## [Selected extract]
^^^^^^^^
What types of contracts are covered?
The prohibition applies to all types of governmental contracts costing more than $1,000. The Act uses the term “contract” and does not limit this term in any way, such as “contracts for goods and services.” Because there is no limiting language in the Act, it applies to all contracts entered into by units of local government costing over $1,000. This includes contracts drawn formally as well as invoices, P-card purchases, credit card purchases, and any other form a contract may take. The Act does not specifically state that the prohibition applies to contract renewals and assignments; however, because these are, in essence, still a contract, it is safe to assume that the prohibition applies.
Examples of contracts subject to the Act include:
- Purchase and construction or repair in the informal bidding ranges
- Purchase and construction or repair in the formal bidding ranges
- Purchase and construction or repair below the informal bid threshold
- Contracts subject to the Mini-Brooks Act (architectural, engineering, surveying, and alternative construction delivery methods)
- Leases (both as lessor and as lessee)
- Service contracts, including all general services, audit, and legal contracts
- Real property acquisition and sale
- Surplus personal property disposal
- Grants awarded to and received from nongovernmental entities
- Contracts with non-profits
- Bond issuances, borrowing contracts, and other financing agreements with private financial institutions
Are contracts with other units of government covered?
Probably not. Although broad, the definition of a “company” (147‑86.80(2)) clearly suggests nongovernmental entities, especially when read in conjunction with the definition of boycott which specifically references business activities, economic harm, and commercial relations, all of which are activities that local governments lack the legal authority to engage in. In addition, the Act also specifically defines a “state agency” (which includes local governments), and yet the General Assembly chose not to include the term state agency in the definition of “company.” Thus, it is reasonable to interpret the statute to not include intergovernmental contracts and agreements within the scope of the prohibition.
Are contracts exempt from competitive bidding requirements covered?
Some are and some are not. If the contract is with a nongovernmental entity, it is subject to the prohibition even if it is exempt from competitive bidding requirements, such as sole source or group purchasing contracts. However, if the contract is with a governmental entity, such as a piggy back contract, that contract is not subject to the prohibition. The process under which the contract is entered (bid or not bid) is not relevant to determining whether the contract is subject to the prohibition. What is relevant is the party with whom the local government is contracting. If that party is a nongovernmental entity (business, non-profit, corporation, firm, vendor, etc.), and the contract costs more than $1,000, it is subject to the prohibition.
Are there any exceptions?
There is only one exception – contracts costing $1,000 or less are exempt from the prohibition. In determining the contract cost, local governments must include sale tax and any other applicable taxes or fees required under the contract.
Does the prohibition apply to subcontractors?
No. Unlike the E-Verify contracting prohibition (GS 143-133.3), the Israel boycott contracting prohibition does not extend to subcontractors. The Act only applies to the entity that contracts directly with a state agency or local government. The definition of a restricted company, however, includes wholly owned subsidiaries, majority‑owned subsidiaries, parent companies, or affiliates of those entities or business associations. So, the prohibition applies to these affiliated entities in addition to the parent company. This definition is similar to that of a company covered under the Iran Divestment Act, and the Treasurer’s list of restricted companies will include affiliates and subsidiaries for Israel boycott restricted companies just as it does for Iran Divestment Act restricted companies.
^^^^^^^^
## [Raw data]
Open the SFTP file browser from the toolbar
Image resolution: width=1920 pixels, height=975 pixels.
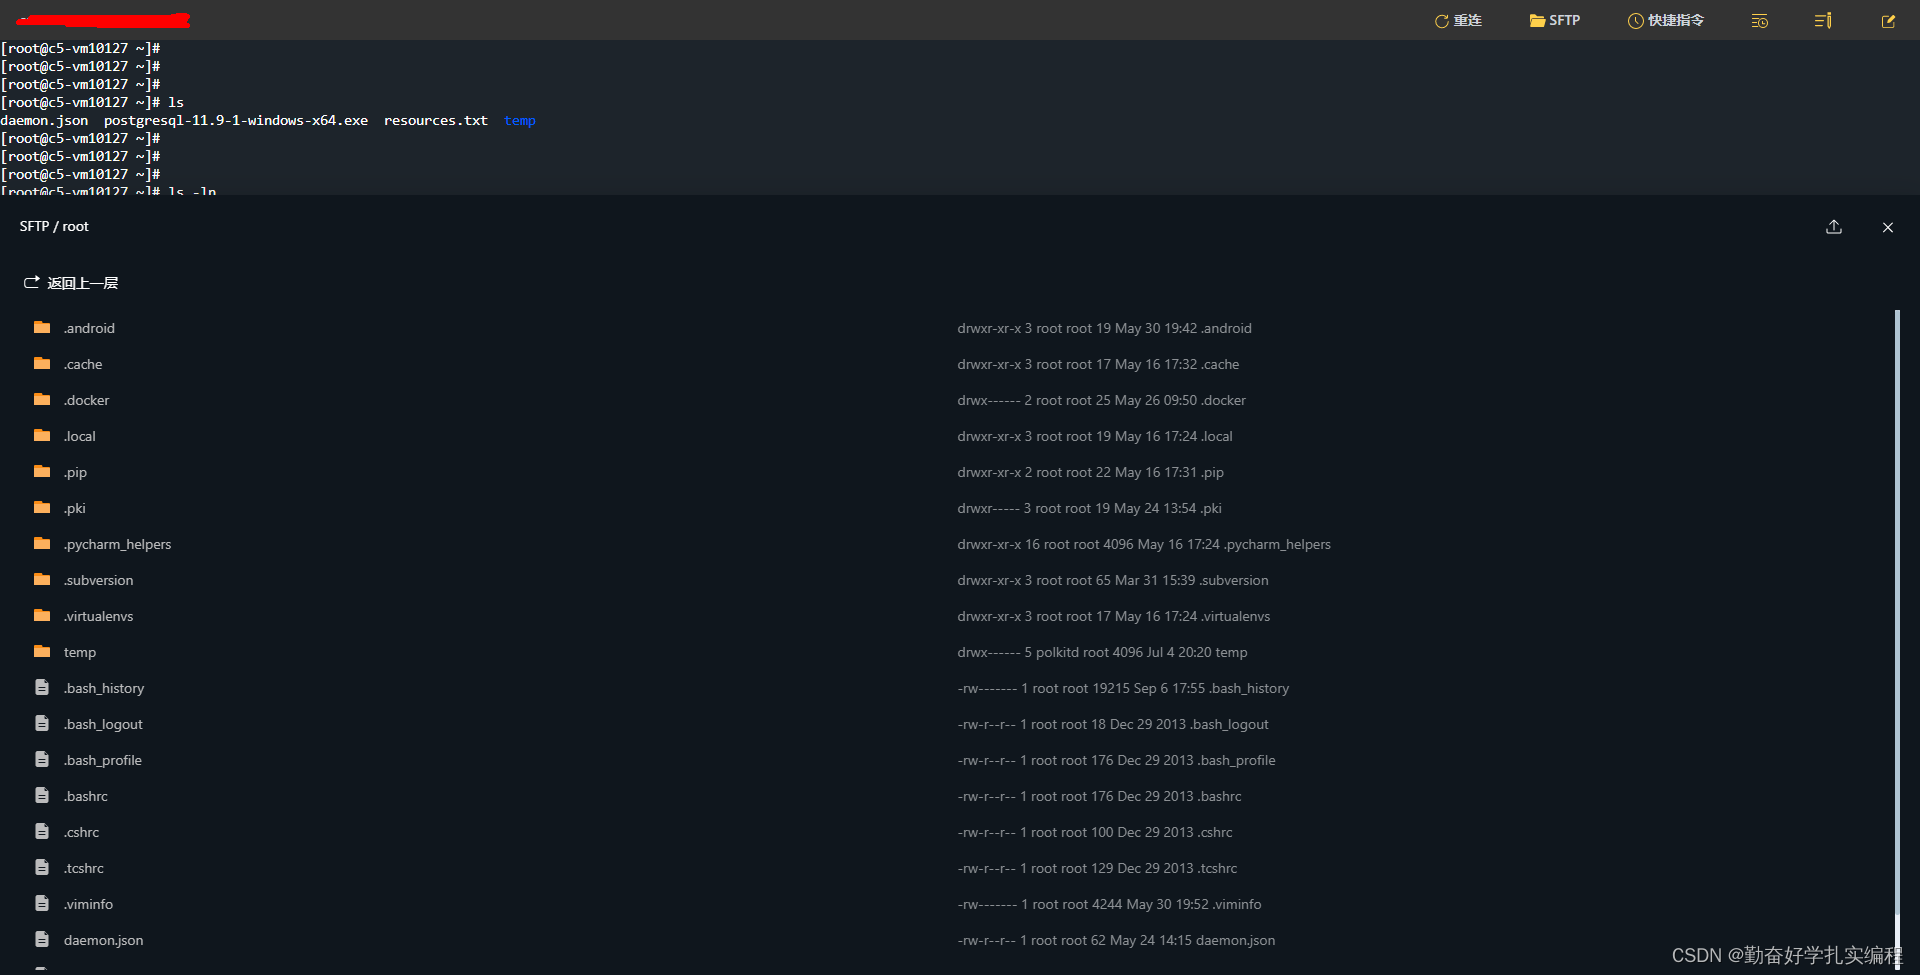pyautogui.click(x=1554, y=20)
^^^^^^^^
Pick up the piece on the Israel boycott contracting rule after its last sentence and keep writing. The listing stands apart from the piece on the Israel boycott contracting rule.

Must a local government require a contractor to certify or provide an affidavit stating that it is not a prohibited contractor under the Act?
No. The Israel boycott contracting prohibition does not include a requirement that the contractor certify that it is not on the Treasurer’s list of restricted companies. Nor does the act impose any verification or certification requirement on the local government. Thus, no separate certification document or affidavit is legally required.
Despite the lack of certification requirement, local governments should be mindful of the contracting prohibition and monitor the Treasurer’s list of restricted companies to ensure that they do not inadvertently contract with a company on that list. Local governments may wish to consider including a standard provision in all contracts similar to that which many already include for Iran Divestment Act and E-Verify compliance. Such a provision could simply state that the vendor or contractor certifies that it has not been designated by the North Carolina State Treasurer as a company engaged in the boycott of Israel pursuant to N.C.G.S. 147-86.81. While there is no harm in including such a provision, a company may not agree it because certification is not required under the statute.
What are the consequences for violating the Act?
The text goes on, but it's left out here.